Other precautions included the elimination of parking in the Journal Square area, allowing residents to park instead in Lincoln Park. These restrictions were relaxed after the storm waned.
While the cleanup continued into Wednesday, residents were reminded to not to park within 25 feet of an intersection and not to double park and hamper the efforts of crews plowing and salting streets.
All vehicles parked within 25 feet of an intersection were at risk of being ticketed or towed. If possible, residents were asked to not park on main thoroughfares, so that the Department of Public Works (DPW) can remove snow from curb-to-curb.
Street sweeping and alternate side parking regulations were suspended at midweek until further notice. Garbage and recycling pickup remained on schedule citywide.
JC Shovels, a city program for helping senior citizens, shoveled the walks of more than 200 senior citizens in the aftermath of the storm, said Jennifer Morrill, spokesperson for Jersey City.
Jersey City sent an army to the streets
Council President Rolando Lavarro Jr. said he drove around Tuesday night after 9 p.m. to check on the conditions of the streets.
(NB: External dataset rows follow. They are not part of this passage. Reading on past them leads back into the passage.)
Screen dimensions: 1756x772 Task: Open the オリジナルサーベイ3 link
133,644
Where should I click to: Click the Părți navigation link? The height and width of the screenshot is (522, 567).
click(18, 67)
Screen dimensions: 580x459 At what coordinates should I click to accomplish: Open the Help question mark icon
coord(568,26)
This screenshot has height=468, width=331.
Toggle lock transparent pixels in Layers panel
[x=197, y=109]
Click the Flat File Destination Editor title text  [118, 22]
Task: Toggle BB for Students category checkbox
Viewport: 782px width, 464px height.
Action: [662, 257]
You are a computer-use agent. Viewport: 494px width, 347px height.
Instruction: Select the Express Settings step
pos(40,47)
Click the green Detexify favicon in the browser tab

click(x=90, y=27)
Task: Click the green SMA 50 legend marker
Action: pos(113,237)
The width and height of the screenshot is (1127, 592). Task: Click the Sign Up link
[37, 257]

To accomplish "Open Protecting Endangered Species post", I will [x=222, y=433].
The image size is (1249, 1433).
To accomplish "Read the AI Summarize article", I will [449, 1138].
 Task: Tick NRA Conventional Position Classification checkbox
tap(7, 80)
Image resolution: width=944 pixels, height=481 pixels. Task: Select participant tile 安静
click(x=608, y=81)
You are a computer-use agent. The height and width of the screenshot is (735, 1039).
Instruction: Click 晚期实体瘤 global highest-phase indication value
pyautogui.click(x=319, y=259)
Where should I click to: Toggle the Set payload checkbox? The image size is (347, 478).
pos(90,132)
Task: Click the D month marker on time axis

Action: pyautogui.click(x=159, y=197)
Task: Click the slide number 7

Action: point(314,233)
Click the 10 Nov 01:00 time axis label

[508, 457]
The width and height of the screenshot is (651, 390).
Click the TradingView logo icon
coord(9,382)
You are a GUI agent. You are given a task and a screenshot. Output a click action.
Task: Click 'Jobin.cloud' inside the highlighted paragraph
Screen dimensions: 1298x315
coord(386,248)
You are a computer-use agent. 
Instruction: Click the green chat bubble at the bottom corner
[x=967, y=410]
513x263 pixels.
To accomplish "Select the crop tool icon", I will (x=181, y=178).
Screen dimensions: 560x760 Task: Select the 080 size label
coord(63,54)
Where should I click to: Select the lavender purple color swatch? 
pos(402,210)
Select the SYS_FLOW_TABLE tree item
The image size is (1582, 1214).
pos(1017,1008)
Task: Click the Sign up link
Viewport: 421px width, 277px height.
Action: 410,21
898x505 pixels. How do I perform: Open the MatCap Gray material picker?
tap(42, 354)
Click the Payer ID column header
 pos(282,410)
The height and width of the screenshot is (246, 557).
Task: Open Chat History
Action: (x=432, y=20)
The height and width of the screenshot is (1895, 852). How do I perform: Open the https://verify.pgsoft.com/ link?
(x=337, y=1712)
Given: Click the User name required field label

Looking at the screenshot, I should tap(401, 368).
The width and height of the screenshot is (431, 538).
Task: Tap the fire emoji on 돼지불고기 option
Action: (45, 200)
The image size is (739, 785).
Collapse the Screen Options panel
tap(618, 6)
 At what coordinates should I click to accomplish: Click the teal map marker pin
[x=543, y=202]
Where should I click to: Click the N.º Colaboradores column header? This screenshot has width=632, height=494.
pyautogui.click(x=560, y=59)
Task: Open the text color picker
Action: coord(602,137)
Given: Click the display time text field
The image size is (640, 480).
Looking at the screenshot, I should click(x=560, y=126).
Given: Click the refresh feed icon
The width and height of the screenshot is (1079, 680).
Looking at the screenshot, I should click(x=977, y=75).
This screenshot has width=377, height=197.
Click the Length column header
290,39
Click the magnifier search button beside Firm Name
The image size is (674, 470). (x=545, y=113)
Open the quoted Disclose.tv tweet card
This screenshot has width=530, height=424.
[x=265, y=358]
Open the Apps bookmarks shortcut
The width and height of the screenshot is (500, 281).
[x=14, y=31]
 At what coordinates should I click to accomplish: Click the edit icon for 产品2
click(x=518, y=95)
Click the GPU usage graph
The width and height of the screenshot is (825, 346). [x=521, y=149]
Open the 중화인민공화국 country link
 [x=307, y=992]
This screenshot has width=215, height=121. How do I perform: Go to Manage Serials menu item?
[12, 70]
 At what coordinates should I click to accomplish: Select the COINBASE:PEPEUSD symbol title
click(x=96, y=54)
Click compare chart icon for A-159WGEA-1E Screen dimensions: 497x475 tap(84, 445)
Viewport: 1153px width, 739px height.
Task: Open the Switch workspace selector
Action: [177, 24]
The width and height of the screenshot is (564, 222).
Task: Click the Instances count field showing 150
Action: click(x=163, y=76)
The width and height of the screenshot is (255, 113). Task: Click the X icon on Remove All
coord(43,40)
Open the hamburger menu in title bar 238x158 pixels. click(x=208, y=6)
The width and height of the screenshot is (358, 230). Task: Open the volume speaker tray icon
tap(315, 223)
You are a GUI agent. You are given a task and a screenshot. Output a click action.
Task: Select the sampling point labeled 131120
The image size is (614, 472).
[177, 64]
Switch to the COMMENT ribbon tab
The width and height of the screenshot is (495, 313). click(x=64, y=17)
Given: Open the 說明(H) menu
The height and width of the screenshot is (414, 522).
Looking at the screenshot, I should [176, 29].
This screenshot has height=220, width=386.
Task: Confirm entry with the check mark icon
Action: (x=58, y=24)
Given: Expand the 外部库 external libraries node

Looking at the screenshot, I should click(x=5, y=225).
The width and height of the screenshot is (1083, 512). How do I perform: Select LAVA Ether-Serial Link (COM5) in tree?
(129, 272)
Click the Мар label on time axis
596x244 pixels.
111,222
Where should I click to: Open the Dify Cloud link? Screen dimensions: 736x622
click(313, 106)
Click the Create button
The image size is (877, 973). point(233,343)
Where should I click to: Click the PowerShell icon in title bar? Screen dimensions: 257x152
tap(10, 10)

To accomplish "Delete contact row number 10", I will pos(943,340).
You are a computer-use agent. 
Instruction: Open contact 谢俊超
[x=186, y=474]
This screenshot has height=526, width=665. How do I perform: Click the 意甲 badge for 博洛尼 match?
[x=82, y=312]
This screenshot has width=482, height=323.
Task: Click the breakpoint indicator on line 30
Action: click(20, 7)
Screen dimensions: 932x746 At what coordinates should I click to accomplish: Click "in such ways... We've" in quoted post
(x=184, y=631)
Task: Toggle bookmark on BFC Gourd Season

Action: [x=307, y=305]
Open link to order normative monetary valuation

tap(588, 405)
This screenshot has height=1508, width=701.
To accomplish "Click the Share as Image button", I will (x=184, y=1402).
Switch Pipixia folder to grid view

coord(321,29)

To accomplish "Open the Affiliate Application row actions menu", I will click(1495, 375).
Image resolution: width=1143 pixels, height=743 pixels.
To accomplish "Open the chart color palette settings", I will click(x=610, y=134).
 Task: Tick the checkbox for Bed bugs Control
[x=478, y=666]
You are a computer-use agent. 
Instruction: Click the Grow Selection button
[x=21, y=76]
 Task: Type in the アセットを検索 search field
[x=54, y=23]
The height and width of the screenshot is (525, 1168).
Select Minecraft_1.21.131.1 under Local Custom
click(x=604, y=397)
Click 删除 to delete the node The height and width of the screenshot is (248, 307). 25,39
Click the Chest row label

He said they looked generally good, with main arteries in particular, those going north and south, pretty clear.
“Some of the side/secondary roads going east/west could have used another pass with the plow, as well as the very narrow roads with parking on both sides and many of the dead end streets,” he said. He said he sent in a replowing request for a number of streets, crediting Mike Engleke, the night time DPW supervisor and his crew, for getting to them.
Overall the DPW deployed about 64 crews throughout the city for the duration of the storm.
Mayor Steven Fulop said crews came in early, with more than 60 salt spreaders and plows with more than 6,000 tons of salt ready to clear the roadways as cleanly and efficiently as possible.
The Jersey City Office of Emergency Management (OEM) Command Center was operational overnight and throughout the storm, serving as the DPW Snow Command Center.
Both OEM and DPW officials closely monitored the storm’s progress in order to coordinate snow-removal operations.
Port Authority cleared PATH rails and stations
The Port Authority’s Office of Emergency Management reported that the agency opened its Emergency Operation Center at about 9 p.m. on Monday. It was staffed by key agency decision makers from all of the major facilities and planned to remain open throughout the duration of the storm.
Operations personnel worked 12-hour shifts to ensure that facilities operated safely. The airports, bridges, tunnels and PATH also had snow desks where key personnel analyzed weather reports and deployed staff and equipment.
Among the many sites Port Authority oversaw, it assigned equipment to key places in and around Jersey City such as ice melters, snow plows and salt spreaders. Plow-equipped trains, liquid snow-melting agent trains, and a “jet engine” plow removed snow from PATH tracks, and snow blowers, plows and spreaders cleared station entrances, roads that serve PATH’s 13 stations, and various support facilities.